What was harder than expected

PDF variability → many edge cases
detection errors → propagate downstream
balancing speed vs accuracy → constant trade-off

Key insight

Most problems were not model-related — they were system-related.

6. Failure modes and how to debug them

A staged system is easier to debug because each stage has a concrete artifact.

Here are the most common failure categories and where you look first:

PDF rendering issues
Symptoms: blank pages, wrong resolution, missing figures.
Debug: render output images and check page dimensions before detection.
Figure detector misses / false positives
Symptoms: downstream stages see nothing (or too much).
Debug: overlay figure boxes on rendered pages; inspect confidence thresholds.
Compound routing mistakes
Symptoms: the pipeline treats a compound figure as single-panel (or vice versa).
Debug: inspect classifier outputs on a small curated set of figures.
Western blot detector over/under-selects
Symptoms: retrieval is noisy (too many non-blots) or empty (missed blots).
Debug: compare color vs grayscale preprocessing choices; inspect detector overlays.
Embedding drift / index mismatch
Symptoms: retrieval neighbors look random after a deployment update.
Debug: confirm embedding model versioning and that the index was built with the same representation.
Retrieval returns “visually similar but not duplicates”
Symptoms: top‑k are plausible but not true duplicates.
Debug: review top‑k galleries; tighten thresholds; consider stronger filtering before indexing.

This is the production story in one sentence: make every stage observable with artifacts.
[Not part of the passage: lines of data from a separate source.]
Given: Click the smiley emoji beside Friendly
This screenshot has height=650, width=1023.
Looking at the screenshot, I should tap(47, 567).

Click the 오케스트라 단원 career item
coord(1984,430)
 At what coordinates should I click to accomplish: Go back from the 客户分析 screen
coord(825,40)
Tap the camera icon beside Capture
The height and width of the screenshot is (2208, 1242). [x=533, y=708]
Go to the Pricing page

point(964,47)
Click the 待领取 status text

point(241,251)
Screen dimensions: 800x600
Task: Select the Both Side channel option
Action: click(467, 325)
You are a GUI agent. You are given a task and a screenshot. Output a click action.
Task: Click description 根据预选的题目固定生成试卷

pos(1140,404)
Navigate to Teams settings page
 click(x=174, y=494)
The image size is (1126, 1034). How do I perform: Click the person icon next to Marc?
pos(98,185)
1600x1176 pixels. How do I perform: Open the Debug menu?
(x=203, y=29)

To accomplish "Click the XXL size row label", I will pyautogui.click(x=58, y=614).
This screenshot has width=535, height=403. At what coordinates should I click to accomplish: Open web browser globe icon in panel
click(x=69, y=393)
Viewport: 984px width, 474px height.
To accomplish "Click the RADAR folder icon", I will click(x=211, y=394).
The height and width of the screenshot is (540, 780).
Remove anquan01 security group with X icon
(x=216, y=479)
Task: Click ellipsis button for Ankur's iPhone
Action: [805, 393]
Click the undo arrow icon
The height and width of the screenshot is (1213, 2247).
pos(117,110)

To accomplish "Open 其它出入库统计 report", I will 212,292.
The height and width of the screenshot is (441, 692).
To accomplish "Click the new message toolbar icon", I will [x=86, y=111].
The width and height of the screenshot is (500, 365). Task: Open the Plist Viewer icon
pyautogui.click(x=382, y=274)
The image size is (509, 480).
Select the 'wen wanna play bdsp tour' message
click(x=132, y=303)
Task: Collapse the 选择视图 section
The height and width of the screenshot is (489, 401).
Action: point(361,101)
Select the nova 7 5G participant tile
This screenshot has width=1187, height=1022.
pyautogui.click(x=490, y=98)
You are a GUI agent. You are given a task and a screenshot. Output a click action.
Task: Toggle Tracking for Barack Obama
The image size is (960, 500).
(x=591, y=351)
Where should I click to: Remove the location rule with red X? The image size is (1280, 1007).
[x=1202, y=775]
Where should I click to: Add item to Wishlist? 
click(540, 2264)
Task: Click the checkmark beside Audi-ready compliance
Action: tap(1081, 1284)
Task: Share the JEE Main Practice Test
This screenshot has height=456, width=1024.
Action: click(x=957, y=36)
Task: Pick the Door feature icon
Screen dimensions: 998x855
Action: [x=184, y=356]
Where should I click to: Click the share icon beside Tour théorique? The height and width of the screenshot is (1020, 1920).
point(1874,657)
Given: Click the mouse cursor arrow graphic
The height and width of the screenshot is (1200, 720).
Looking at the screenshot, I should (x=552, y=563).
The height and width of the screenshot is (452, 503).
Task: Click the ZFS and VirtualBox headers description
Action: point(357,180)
7. Wrap-up and future directions

The key MVP move was not “pick a better model”. It was turn a research pipeline into a deployable system:

staged CV reduces wasted compute and improves debuggability,
embeddings + ScaNN make similarity search fast enough for interactive use,
Cloud Run microservices isolate concerns and scale independently,
TensorFlow Serving keeps model inference cleanly separated from application logic,
and the output is shaped for human review — because integrity decisions need context.

The MVP also outlines concrete future work:

INT8 quantization for faster deployment,
active learning to bootstrap training data from discoveries,
multitask detection (figure + blot in one pass),
transformer detectors (DETR-family),
enhanced text analysis via deeper LLM integration for caption verification.

Appendix A: Diagram

Series overview (three repos → production MVP)

Figure 10 - Series overview: R&D (similarity) + dataset construction feed the production pipeline.